Untuk mewujudkan sistem pangan yang berkelanjutan dan beranekaragam, sistem pangan
harus mencapai ketahanan pangan dan pemenuhan gizi untuk semua, dengan cara yang tidak
membahayakan serta sesuai dari segi ekonomi, sosial, dan lingkungan. Dapat dilakukan
pertukaran sumber daya alam berupa pangan lokal sesama daerah di lingkungan lahan basah
sehingga dapat memenuhi kriteria pangan yang beranekaragam untuk memenuhi asupan gizi.
Dapat memvariasikan bentuk dan cara pengolahan makanan atau pangan lokal yang bersumber
dari lahan basah ini agar tidak monoton, beberapa potensi pangan lokal di Kalimantan Selatan
misalnya keladi, kalakai, dan genjer. Pengolahan sayuran ini dapat dimasak berkuah, tumis
sayur, digoreng bahkan dapat pula diolah sebagai keripik.

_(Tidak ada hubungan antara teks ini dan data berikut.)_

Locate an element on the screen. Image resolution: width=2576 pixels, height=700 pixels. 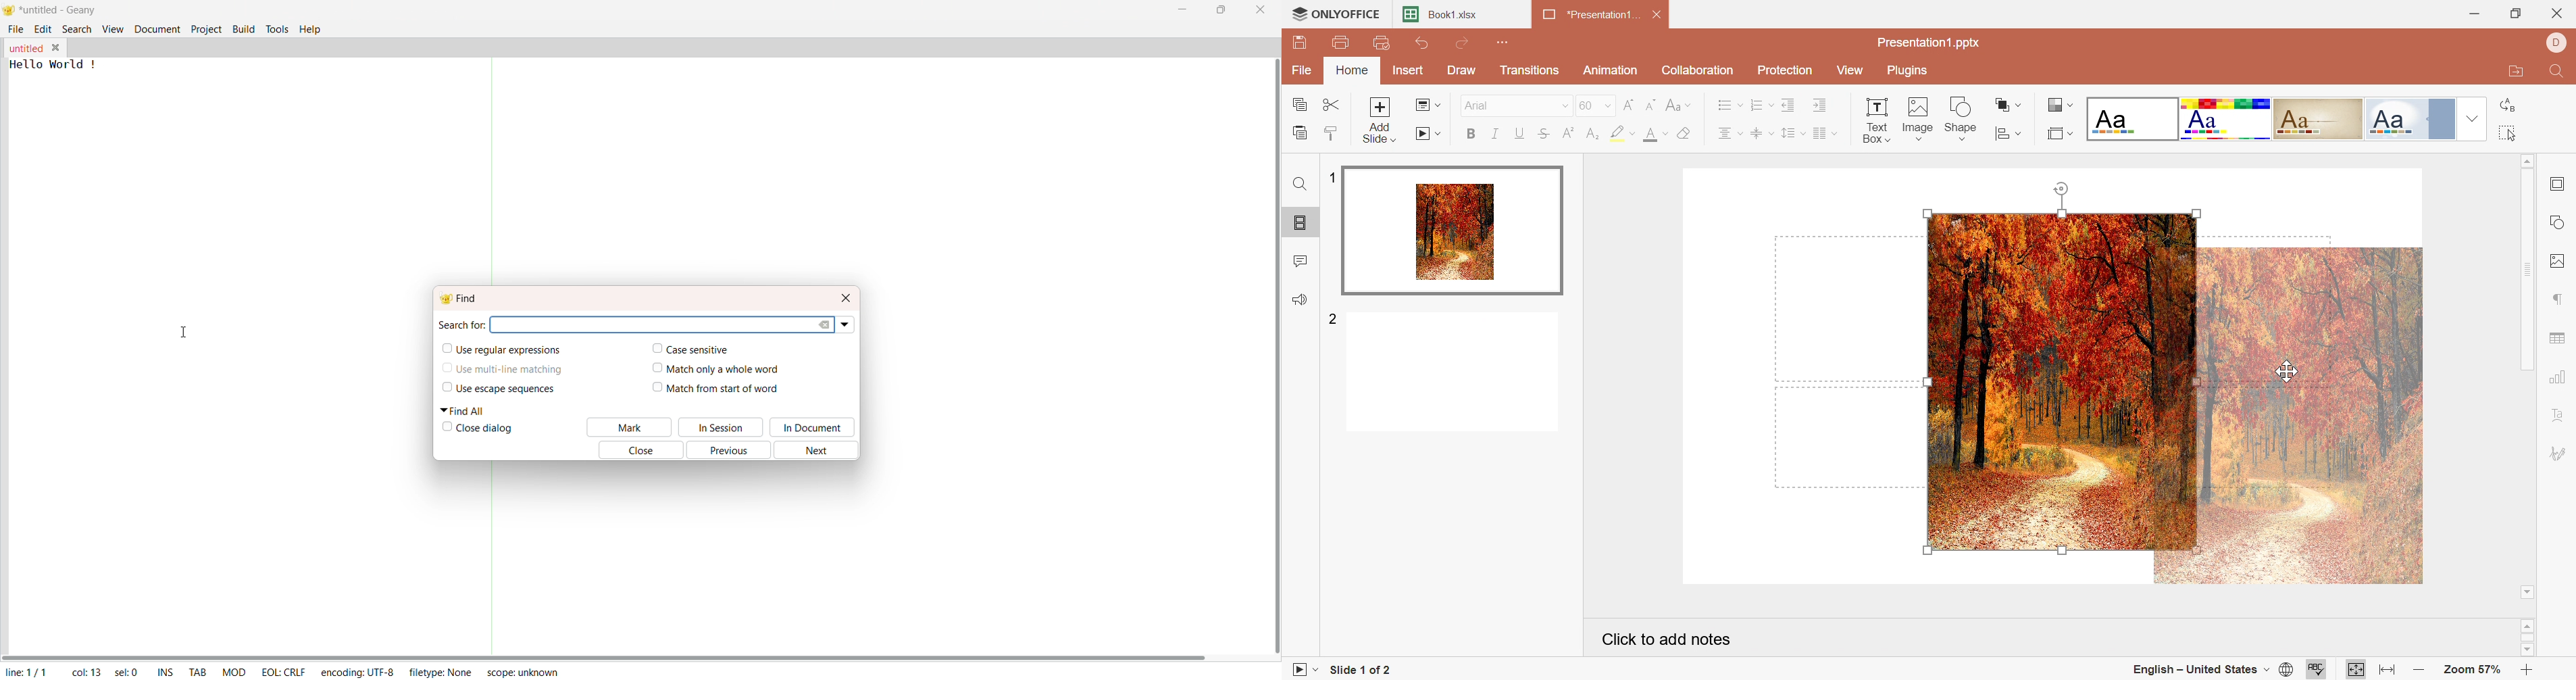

Menjaga kebersihan sanitasi lingkungan lahan basah sangatlah penting dilakukan, dengan
tidak membuang limbah rumah tangga sembarangan. Pembuatan wadah limbah khusus di setiap
rumah tangga dan di setiap RT. Adanya penyuluhan mengenai potensi pangan lokal di
lingkungan lahan basah sebagai sumber makanan sehingga dapat masyarakat diharapkan dapat
memanfaatkan bahan pangan yang ada di lingkungan mereka. Harus ditanamkan bahwa pada
prinsipnya makanan bergizi itu tidak harus mahal dan sulit dijangkau, makanan bergizi pun dapat
dijangkau dengan mudah dengan memanfaatkan potensi pangan lokal disekitar lingkungan
rumah. Selain itu Pemerintah juga harus membuat peraturan tegas mengenai restorasi lahan
basah akibat maraknya pengalihfungsian lahan basah sehingga masyarakat tidak kekurangan
sumber bahan pangan, seperti yang terjadi di lahan gambut di Kalimantan Selatan.